[Item-finding entries]
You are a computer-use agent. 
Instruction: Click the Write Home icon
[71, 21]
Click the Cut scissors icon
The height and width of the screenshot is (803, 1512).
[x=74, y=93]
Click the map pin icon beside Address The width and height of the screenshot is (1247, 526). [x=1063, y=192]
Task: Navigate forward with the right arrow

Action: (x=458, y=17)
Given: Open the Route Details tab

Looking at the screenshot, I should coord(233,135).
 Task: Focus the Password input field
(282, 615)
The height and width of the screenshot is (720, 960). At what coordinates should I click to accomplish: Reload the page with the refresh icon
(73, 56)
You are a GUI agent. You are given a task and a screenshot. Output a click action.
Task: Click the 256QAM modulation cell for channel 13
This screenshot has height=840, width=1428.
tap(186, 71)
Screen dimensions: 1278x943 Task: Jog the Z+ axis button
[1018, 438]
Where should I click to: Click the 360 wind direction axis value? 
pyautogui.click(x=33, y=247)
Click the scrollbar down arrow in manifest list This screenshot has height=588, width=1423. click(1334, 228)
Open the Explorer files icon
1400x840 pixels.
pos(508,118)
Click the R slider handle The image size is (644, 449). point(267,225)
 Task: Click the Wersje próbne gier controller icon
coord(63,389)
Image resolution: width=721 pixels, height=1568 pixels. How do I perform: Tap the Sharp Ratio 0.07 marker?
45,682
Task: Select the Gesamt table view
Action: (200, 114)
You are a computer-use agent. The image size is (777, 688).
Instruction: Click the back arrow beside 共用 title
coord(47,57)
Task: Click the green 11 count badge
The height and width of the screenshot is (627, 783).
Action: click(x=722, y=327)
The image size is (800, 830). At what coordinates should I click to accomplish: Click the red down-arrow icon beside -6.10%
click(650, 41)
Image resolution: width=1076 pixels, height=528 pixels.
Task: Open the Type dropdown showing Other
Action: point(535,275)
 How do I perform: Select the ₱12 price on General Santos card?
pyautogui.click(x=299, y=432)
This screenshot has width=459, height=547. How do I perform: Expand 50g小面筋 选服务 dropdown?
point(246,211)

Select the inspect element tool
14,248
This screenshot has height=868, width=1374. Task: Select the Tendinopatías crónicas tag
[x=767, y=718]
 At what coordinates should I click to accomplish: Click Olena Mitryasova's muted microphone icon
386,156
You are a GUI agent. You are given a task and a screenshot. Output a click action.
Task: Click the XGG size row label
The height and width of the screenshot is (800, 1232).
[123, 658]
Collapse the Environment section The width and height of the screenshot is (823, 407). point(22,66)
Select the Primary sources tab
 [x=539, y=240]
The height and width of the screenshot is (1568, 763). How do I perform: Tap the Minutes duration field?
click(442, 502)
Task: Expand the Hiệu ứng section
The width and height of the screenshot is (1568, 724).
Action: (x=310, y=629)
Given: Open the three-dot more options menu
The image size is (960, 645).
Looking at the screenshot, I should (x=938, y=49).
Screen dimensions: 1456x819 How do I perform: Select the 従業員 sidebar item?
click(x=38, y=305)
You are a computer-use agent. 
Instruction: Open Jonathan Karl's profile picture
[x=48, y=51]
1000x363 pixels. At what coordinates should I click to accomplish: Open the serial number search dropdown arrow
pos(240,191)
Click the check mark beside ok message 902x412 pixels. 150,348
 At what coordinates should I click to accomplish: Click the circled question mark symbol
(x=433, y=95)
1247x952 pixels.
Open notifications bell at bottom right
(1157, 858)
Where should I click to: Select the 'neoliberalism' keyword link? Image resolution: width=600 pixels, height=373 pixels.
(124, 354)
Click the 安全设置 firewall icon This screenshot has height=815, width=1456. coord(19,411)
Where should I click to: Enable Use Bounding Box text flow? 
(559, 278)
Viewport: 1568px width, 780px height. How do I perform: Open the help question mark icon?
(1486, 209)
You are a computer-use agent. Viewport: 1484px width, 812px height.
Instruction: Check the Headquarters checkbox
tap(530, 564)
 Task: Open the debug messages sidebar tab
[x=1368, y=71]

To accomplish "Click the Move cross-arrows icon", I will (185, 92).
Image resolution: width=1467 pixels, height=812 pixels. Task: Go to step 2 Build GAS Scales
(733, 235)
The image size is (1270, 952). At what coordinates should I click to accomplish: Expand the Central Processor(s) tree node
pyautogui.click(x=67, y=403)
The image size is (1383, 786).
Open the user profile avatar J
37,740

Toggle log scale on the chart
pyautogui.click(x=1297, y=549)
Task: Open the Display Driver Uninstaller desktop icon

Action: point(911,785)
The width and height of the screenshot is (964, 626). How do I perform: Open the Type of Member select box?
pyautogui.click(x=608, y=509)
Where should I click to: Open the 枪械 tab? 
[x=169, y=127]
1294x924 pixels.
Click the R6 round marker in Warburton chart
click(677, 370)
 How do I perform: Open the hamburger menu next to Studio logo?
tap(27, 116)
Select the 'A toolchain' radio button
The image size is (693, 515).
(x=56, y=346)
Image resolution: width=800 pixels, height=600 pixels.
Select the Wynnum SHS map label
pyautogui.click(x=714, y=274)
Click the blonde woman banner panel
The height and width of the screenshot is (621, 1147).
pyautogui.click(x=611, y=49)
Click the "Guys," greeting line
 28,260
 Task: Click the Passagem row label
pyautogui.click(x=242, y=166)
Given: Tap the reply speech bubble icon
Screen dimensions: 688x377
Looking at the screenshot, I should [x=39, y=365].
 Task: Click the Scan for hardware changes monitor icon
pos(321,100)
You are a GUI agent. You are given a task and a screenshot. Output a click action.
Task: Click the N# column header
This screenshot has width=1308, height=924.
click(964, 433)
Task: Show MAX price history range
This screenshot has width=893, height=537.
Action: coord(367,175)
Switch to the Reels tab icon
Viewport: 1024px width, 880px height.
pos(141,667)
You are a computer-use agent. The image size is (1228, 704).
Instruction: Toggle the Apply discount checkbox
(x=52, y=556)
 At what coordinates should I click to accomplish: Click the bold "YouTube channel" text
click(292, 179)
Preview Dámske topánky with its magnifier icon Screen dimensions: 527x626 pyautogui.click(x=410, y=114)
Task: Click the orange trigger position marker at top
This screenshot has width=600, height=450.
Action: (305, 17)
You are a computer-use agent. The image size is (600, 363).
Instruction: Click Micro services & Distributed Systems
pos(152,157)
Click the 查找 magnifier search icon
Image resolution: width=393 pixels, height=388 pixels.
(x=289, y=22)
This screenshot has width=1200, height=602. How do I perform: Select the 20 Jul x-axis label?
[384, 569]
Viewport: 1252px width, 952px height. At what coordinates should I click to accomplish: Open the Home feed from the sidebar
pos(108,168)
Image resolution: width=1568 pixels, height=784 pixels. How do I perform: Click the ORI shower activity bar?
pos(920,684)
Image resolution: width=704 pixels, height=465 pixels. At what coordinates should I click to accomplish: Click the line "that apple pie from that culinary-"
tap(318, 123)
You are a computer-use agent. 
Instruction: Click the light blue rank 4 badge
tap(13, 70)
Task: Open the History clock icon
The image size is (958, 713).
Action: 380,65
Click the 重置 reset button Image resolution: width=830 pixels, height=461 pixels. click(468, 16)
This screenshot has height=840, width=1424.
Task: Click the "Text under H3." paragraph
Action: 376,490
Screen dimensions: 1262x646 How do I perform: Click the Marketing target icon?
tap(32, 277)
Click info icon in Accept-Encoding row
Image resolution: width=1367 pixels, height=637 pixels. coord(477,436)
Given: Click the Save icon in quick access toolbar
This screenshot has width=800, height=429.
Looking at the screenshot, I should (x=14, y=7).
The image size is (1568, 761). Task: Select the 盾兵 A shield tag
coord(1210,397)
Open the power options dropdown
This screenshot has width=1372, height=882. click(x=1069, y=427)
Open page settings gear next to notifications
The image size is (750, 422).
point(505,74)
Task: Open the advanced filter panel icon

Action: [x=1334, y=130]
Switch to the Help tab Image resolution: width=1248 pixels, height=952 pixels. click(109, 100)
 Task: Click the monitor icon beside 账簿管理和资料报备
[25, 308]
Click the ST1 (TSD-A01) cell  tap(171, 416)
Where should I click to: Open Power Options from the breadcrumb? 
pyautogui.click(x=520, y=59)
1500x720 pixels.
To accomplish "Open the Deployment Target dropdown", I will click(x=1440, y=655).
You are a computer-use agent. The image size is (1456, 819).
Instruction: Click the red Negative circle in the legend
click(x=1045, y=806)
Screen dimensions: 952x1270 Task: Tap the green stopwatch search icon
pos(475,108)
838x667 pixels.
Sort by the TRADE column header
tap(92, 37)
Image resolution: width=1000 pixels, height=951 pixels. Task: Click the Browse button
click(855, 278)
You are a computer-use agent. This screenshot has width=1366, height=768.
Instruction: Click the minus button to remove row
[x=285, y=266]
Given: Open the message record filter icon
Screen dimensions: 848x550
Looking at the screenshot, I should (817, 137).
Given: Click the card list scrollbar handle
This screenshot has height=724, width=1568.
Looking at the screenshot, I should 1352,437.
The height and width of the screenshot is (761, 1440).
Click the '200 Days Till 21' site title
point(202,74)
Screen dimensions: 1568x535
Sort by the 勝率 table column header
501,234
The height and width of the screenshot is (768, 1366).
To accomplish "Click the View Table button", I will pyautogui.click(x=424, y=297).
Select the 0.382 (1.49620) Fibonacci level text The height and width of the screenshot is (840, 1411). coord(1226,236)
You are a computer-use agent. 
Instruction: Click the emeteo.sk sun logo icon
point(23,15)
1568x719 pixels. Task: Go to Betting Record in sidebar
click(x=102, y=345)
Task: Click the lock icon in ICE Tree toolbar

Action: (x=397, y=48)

▸ EXERCISE GOAL
Please copy the entries word for word, from the very first line down to and including the line with "pyautogui.click(x=33, y=247)".

▸ OUTPUT BELOW
You are a computer-use agent. 
Instruction: Click the Write Home icon
[71, 21]
Click the Cut scissors icon
The height and width of the screenshot is (803, 1512).
[x=74, y=93]
Click the map pin icon beside Address The width and height of the screenshot is (1247, 526). [x=1063, y=192]
Task: Navigate forward with the right arrow

Action: (x=458, y=17)
Given: Open the Route Details tab

Looking at the screenshot, I should coord(233,135).
 Task: Focus the Password input field
(282, 615)
The height and width of the screenshot is (720, 960). At what coordinates should I click to accomplish: Reload the page with the refresh icon
(73, 56)
You are a GUI agent. You are given a task and a screenshot. Output a click action.
Task: Click the 256QAM modulation cell for channel 13
This screenshot has height=840, width=1428.
tap(186, 71)
Screen dimensions: 1278x943 Task: Jog the Z+ axis button
[1018, 438]
Where should I click to: Click the 360 wind direction axis value? 
pyautogui.click(x=33, y=247)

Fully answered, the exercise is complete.